44ºN gin

Note: I was kindly sent a pouch of 44ºN gin to try from BBBdrinks, but as always I’ll let you know what I think. This blog post also contains affiliate links which are marked by [Ad] and if you purchase the gin through this link, I will receive a small commission.

44N gin
Photo courtesy of BBBdrinks

44ºN gin hails from Côte d’Azur in France and is named after the co-ordinates of their home town. They aimed to create a luxury spirit which reflects the Mediterranean coast, with the bottle is designed to reflect the bright blue colour of the sea as the sun starts to set. Based in a perfumery, they’ve been renovating the building and bringing together traditional distilling and new technology. They distil bitter orange with cade (a juniper variety from the Med), immortelle (a scrub plant which mixes dried fruit with hay), mimosa (no, not the cocktail, instead a sweet plant), verbena (for that lovely herby/citrus note), and Centifolia rose. They describe the taste as an “intriguing journey”, so let’s see what it’s got.

44N gin
Photo courtesy of BBBdrinks

Opening up my sample pouch and you definitely get a waft of juniper and bright citrus. In the glass you’re able to pick up some of the softer notes, that verbena bringing the gentle herbal tone. Adding a splash of water suddenly lifts up the rose – it wasn’t there before but now the sweet perfume is filling my nose. To taste, it’s definitely unique. It’s woody and piney, that juniper being a strong underpinning of the flavours. Layered on top of that comes the citrus and floral notes, but it is predominately that green juniper.

44N gin
Photo courtesy of BBBdrinks

Going in with an equal amount of Fever Tree light, this does lose some of it’s vibrancy. The bitterness of the tonic brings out a spiced, peppery note within the gin. As you keep sipping it, you can taste more than just the tonic and can start to get a more cohesive flavour.
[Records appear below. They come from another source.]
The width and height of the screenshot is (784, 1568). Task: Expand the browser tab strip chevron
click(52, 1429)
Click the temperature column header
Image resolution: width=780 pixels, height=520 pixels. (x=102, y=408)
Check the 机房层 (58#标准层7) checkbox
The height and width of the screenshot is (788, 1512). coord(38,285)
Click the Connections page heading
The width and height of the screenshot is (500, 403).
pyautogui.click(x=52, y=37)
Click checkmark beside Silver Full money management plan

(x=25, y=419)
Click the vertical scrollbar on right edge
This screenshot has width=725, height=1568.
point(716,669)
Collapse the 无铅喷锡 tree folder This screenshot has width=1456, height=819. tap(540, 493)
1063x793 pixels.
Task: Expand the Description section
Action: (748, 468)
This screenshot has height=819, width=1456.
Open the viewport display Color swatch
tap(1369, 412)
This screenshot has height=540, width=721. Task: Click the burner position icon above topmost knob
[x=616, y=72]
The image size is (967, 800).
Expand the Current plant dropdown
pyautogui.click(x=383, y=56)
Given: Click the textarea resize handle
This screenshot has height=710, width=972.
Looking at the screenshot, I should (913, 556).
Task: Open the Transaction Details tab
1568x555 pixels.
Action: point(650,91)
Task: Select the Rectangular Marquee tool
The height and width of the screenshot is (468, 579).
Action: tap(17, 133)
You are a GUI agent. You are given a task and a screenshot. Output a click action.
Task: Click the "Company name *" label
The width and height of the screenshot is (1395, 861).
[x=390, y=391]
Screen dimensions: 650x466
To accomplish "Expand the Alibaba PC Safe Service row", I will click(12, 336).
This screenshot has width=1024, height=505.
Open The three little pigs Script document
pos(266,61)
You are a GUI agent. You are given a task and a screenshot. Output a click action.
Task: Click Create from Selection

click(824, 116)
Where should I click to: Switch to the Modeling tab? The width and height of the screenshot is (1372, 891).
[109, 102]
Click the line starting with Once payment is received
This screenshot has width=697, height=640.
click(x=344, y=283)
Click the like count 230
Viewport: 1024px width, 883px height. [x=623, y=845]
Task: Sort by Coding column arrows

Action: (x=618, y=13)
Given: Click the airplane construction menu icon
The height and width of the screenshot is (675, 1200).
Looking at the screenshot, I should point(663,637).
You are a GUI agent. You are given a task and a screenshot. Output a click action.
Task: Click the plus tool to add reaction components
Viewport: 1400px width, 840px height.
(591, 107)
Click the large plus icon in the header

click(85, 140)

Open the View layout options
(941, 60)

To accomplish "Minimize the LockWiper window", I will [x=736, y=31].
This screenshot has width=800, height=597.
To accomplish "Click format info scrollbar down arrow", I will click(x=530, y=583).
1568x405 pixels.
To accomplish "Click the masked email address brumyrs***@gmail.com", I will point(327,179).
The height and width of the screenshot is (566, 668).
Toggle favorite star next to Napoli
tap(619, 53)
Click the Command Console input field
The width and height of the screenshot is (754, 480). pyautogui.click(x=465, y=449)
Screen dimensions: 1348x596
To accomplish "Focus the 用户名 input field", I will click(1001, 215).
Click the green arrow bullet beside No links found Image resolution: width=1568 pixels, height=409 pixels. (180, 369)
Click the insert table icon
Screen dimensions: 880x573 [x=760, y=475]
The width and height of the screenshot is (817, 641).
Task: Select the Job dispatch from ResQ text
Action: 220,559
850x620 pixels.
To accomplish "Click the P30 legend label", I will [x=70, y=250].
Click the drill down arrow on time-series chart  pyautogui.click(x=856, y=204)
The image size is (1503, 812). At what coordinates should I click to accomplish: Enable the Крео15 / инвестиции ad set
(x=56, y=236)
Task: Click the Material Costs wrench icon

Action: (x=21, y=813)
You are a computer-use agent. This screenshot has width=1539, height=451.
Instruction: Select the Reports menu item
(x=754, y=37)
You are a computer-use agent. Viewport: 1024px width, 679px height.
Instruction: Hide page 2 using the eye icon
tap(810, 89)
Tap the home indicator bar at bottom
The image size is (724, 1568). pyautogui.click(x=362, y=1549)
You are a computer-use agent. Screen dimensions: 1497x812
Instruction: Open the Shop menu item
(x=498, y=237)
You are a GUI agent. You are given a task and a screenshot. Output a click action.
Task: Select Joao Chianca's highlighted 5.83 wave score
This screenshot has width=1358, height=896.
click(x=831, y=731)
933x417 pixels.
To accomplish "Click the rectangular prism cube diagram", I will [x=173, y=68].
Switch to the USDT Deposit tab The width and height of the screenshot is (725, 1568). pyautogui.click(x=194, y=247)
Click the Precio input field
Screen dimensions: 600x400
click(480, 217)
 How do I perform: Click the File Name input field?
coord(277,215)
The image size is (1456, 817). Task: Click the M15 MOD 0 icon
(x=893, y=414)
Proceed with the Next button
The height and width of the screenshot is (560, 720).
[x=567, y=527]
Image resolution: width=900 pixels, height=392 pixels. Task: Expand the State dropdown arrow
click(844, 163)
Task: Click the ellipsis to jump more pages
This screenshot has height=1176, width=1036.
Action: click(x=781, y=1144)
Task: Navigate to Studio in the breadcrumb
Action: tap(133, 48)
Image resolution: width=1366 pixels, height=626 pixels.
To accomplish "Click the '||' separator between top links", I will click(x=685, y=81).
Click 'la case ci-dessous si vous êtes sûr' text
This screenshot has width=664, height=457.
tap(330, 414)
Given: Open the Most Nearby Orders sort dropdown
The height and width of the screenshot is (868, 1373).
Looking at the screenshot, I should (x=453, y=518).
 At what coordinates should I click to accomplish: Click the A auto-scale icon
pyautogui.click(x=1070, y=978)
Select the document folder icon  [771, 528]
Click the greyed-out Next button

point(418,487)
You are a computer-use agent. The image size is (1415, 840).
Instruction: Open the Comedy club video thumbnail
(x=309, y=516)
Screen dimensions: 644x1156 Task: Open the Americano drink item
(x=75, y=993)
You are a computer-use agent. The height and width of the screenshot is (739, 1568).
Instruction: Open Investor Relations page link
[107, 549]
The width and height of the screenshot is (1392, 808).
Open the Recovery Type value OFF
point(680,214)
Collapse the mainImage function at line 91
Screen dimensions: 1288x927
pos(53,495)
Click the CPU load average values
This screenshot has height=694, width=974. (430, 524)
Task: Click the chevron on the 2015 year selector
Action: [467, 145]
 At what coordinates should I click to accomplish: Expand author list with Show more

It’s fairly simple, it doesn’t change over time but what it delivers is a consistent, yummy flavour.

44N negroniDue to the pepper and citrus, I decided this would be a good gin to try in a negroni. I used equal parts Cucielo Rosso (a new favourite, thanks to SJ for introducing me to them) and Victory bitters, and I’m impressed that it manages to hold its own against the bold additions. Interestingly, you don’t get much of the pepper now, instead the lighter rose balances the bitterness perfectly. Cucielo is a really lovely vermouth in a negroni, it’s not too harsh or winey and the candied orange and vanilla give a smooth feel.

You can get a 50cl bottle of the 44% ABV gin from [Ad] Spirits Kiosk for £74.95 (at time of writing). Let’s get this out in the open: this is very expensive gin. Even if it were a 70cl bottle, it would be very expensive. Am I convinced it’s worth the price tag? No. But is it very good gin? Yes. And it makes a bloody good negroni. If you wanted to treat yourself on something luxurious – which is the brand image they are going for – then this would be a winner.